Backed by his record and reputation as the fearless, tough on crime and no non sense mayor of Davao City, made the boldest, if not the almost impossible promise to make the streets safe again by persecuting and putting in jail criminals especially those involved in illegal drugs within three to six months of his administration, which was impossible to do with that short time, of course. Along the way, he had changed his tune by saying that his war on drugs will most likely last until the last day of his term. (Note that how he planned to do it, whether or not it is within the scope of existing laws is not the intent of this article. But in his inauguration speech, he said it will be within the scope of existing laws).

This, he would do, if he wins of course, and win he did.

And now, almost two years into his administration, and backed by his barrel chested and tough as rock Chief of Police, Ronald “Bato” de la Rosa, he has already put a dent on this terrible problem.

A FEW days ago, I was just talking to one of my childhood friend, who is now the Baranggay Captain of Barangay May Pag-asa (not the true name) in Malolos City.

We talked about what’s happening in the barrio where he was born and raised and where we spent many happy and memorable moments when we were kids growing up.

We also talked about my retirement plan.

“Ngayong presidente na si Duterte, sa palagay mo kaya, p’wede ka nang mag retire sa Pilipinas?” tanong niya. (“Now that Duterte is president, what is your chance of retiring in the Philippine?” he asked.)

“Kumporme kung magagawa niya ang mga ipinangako niya?” sagot ko (“It depends if he could deliver on his promises.” I answered.)

“Sa palagay mo kaya, magagawa niya?” (“Do you think he can deliver?”)

“Ayon sa bali balita, pinatahimik niya ang Davao.” (“According to stories, he made Davao safe.”)

“Ren, hindi ka maniniwala, pero tahimik na sa atin,” (“Ren, you would not believe it, but it’s now peaceful here.”)

“Bakit mo nasabi iyan?” tanong ko.” (“Why did you say that?” I asked.)

“Wala ng nag-iinuman sa gilid ng kalsada.” (“Nobody is drinking on the sides of the street anymore.”)

“Ano pa?” (“What else?”)

“Ang mga menor de edad, pag alas dies, nasa bahay na.” (“The minors, at ten p.m., are to be inside their homes.”)

“Mabuti naman. Pero kailangan ang iba pang pagbabago para tumahimik sa atin.” (“It’s good, but we need more than that to make it really peaceful.”)

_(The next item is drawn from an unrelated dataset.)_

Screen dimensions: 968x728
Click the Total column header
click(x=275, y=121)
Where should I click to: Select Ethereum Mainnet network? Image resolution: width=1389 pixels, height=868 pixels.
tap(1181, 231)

“Ren, mayroon pa?” (Ren, there are some more.”)

“Ano pa?” (What else?”)

“Iyong mga aso, bawal na ang kakalat-kalat sa kalsada.” At ang pinakamahalaga, ay iyong may kinalaman sa drugs. (“Dogs are not allowed to be roaming on the streets anymore. And the most important are those that are related to illegal drugs.”)

“Ano iyon?” (What’s that?”)

“Iyong mga may kinalaman sa drugs, sumuko na, at iyong mga hindi sumuko, nagtatago.” (Those who are involved in illegal drugs have surrendered, and those who did not are in hiding.)

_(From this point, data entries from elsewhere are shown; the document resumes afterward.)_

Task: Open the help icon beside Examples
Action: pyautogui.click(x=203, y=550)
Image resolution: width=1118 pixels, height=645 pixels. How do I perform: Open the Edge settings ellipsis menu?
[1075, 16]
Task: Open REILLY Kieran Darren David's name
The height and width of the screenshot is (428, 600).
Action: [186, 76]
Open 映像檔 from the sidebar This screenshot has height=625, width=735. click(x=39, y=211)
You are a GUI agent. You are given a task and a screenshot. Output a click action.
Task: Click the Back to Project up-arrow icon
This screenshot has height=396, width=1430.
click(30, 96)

“Iyong matigas ang ulo?” (How about the hard headed ones?”)

“Mayroon ng ilang pinatay?” (There were a few who were killed.”)

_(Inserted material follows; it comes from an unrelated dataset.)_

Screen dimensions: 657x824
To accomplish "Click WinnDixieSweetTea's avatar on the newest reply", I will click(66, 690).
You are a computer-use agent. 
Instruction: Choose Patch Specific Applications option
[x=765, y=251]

I smiled with what I heard about the peace and order, but I was saddened upon knowing that some were killed.

“Mayroon akong masamang balitang narinig kahapon,” sabi ko. (“I heard some bad news yesterday,” I said.)

“Ano iyon?” (What’s that?”)

“Iyong kaso tungkol sa ilang alleged drug lords, were thrown out.” (The case against some alleged drug lords were thrown out.”)

“Iyon ang masakit.” (“That hurts”)

“Sana, iyong mga drug lords ang maipabilanggo niya.” (“Hopefully, he will be able to convict and put those drug lords in jail.”)

“Sana nga. Ipagdasal natin.” (“I hope so. Let’s pray for that.”

AFTER our conversation, I quickly reached a conclusion.

If what’s happening in Baranggay May Pag-asa is the barometer where improvement in peace and order is to be measured, then we are heading in the right direction. If these trends continue, and I am optimistic it will, and most likely those others who are in the same boat as I am, then deciding to spend six months of my retirement years in the Philippines, will be a lot easier decision to make.

By doing so, we will be spending our pension money and some savings there, thus contributing to her economy.

After all, we, her sons and daughters, who left because of necessity and other personal reasons still call the Philippines, our home.